In Churchill’s Steps
A velvet red carpet in the ‘Iron Curtain’ city.
May 27, 2013, Vol. 18, No. 35 • By CITA STELZER
St. Mary Aldermanbury, Fulton
I’ve been around the country signing copies of my new book about Winston Churchill, giving talks about the “greatest Briton of all time” and how he effectively used evenings at the dinner table to work in his country’s interests. Lesson one: With the exception of a few lefties, Americans revere Winston Churchill. Lesson two: There are some really thoughtful readers out there. Questions from readers are knowledgeable, enthusiastic, and detailed.

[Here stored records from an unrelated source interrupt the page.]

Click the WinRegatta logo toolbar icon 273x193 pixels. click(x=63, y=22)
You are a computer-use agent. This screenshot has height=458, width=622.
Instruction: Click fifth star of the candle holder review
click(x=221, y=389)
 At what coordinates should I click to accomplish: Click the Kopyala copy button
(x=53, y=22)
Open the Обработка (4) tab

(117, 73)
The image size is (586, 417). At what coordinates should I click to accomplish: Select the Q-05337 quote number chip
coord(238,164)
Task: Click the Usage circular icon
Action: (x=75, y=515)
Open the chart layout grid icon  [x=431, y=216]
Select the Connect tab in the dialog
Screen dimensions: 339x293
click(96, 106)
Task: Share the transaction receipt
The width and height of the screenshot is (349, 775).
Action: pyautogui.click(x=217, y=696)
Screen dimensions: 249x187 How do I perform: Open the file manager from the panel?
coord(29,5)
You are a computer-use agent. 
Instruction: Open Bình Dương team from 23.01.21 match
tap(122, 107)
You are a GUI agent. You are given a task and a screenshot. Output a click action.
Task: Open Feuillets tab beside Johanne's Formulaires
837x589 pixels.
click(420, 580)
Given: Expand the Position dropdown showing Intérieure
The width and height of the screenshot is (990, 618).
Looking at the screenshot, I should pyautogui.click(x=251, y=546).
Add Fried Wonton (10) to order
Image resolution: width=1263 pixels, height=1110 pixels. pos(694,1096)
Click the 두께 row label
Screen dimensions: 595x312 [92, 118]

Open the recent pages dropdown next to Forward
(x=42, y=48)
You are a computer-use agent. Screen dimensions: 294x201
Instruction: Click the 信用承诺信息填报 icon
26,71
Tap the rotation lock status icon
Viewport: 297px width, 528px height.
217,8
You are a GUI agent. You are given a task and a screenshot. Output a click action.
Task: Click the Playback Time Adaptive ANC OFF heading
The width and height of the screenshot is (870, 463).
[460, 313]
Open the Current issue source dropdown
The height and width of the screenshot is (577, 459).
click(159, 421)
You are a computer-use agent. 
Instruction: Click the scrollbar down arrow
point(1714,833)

But nothing could prepare me for the wonderful surprise I received in Fulton, where I had been invited by the National Churchill Museum to give a talk. The museum commemorates Winston Churchill and the important and prescient “Iron Curtain” speech he gave at Westminster College in March 1946—one short year after victory in Europe
The National Churchill Museum is located in the spacious basement of St. Mary Aldermanbury, a Christopher Wren church from London that was damaged in the Blitz and was transported, brick by brick, to Fulton as a memorial to Winston Churchill. American women volunteered to embroider the kneelers, and a skilled carver copied Wren’s original wooden pulpit. I couldn’t help being moved by this display of affection for Churchill from hundreds of Americans.
When he arrived in Fulton, Churchill was treated to a tumultuous welcome: He was driven along thronged streets, Secret Servicemen hanging onto the sides of his car, to the house of the president of Westminster College for a welcoming lunch. The lunch consisted of Callaway ham, fried chicken, mashed potatoes and gravy, corn, and, for dessert, white sponge cake with strawberry sauce. In praising the lunch, and the ham in particular, Churchill famously quipped that “this pig has reached the highest state of evolution.”
Fifty years after the Iron Curtain speech, the Iron Lady (as the Russians had dubbed her) arrived in Fulton to give a speech commemorating Churchill’s, and was treated to a lunch identical to the one Churchill had consumed. I have found no record of what Margaret Thatcher, at the time no longer prime minister but still a force on the world stage, thought about the Callaway ham, or what was discussed at the luncheon. My best guess is that Thatcher, who personal experience taught me had little use for small talk, shared her views on Winston Churchill and the state of international relations.
All of this is by way of saying that I view Fulton as hallowed ground, of a sort. So imagine my delight when I was welcomed to Fulton—no Secret Service, alas!—with a lunch at the Churchill Museum exactly duplicating the meals served to Churchill and Thatcher. Callaway ham is now available only if it is home-cured, and a staff member had gone to the enormous trouble of doing just that. (I agree with Churchill: This is the best ham I have ever tasted.) The fried chicken, mashed potatoes with gravy, and corn, freshly picked last summer and frozen, were not bad, either.
Everything had been prepared by the staff of the museum, which is lightly budgeted and staffed—meaning these were people for whom this was an addition to their regular jobs. One woman had even brought her grandmother’s silver and glassware to make the table sparkle. Iced tea and lemonade were offered, as the lunch was alcohol as well as tobacco-free—not exactly what Churchill would prescribe for conversation and learning. But equally important, my hosts knew how to convert a meal into a seminar, just as Churchill did: About a dozen of us, including the president of Westminster College and the head of the museum, spent a few happy hours discussing Churchill’s contributions to the defeat of fascism.
There is another lesson here: that there is a deeply welcoming nature, a kindness, and an enthusiasm for heroic history out there in what the coastal elites call flyover country. The roster of distinguished speakers who have come to Fulton includes Mikhail Gorbachev, Lech Walesa, Hubert Humphrey, and Dick Cheney. Yet this scribbler was treated with as much—well, almost as much—kindness as was Winston Churchill.
I say “almost as much” because a room in the college president’s house had been set aside for Churchill so that he could have a cigar, a nip, and a nap before delivering his Iron Curtain speech. But I shall never forget the warm welcome to which my Midwestern hosts treated me. This part of America is called the heartland because it is just that.
Cita Stelzer is the author of Dinner with Churchill: Policy-Making at the Dinner Table.